I find this persuasive. This has my support for the Haskell track.

If this were to be represented in problem-specifications, problem-specifications would need a bit of a rewrite such that it tests the result of a specific sequence of left/right, and then two possible expectations:

  • JSON's null corresponds to Haskell's Nothing
  • JSON's {"data": null, "left": null, "right": null} corresponds to Haskell's Just Tip/Just Leaf (whatever the student decided to call that case)

I cannot predict whether this distinction is sufficiently useful in other languages for such a problem-specifications proposal to gain sufficient support. I pre-emptively pledge my support for it if it is ever made in the future, but I cannot force anyone to make such a proposal.

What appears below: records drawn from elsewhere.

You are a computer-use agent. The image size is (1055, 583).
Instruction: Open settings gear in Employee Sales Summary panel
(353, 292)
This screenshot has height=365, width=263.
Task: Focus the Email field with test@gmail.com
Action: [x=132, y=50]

How about what such a test would look like in Haskell? One angle I would like to make sure is considered is the student who writes the erroneous case (bstLeft (Node _ Nil _) = Nothing) and their experience upon seeing that the test fails. Is it obvious to them what they need to do? A student who knows to let the types guide them could realise that there is in fact only one reasonable way to make it work, but I can't predict how many students do in fact know to let the types guide them. They may instead get confused and say "but this obviously doesn't have a left so there's no valid value I can give here". If there is a way to guide such a student to the correct answer, that would be good. Since this is all speculation, I would not require that such a thing be present in a first pull request adding these tests, but it's something to think about more as students start experiencing that test.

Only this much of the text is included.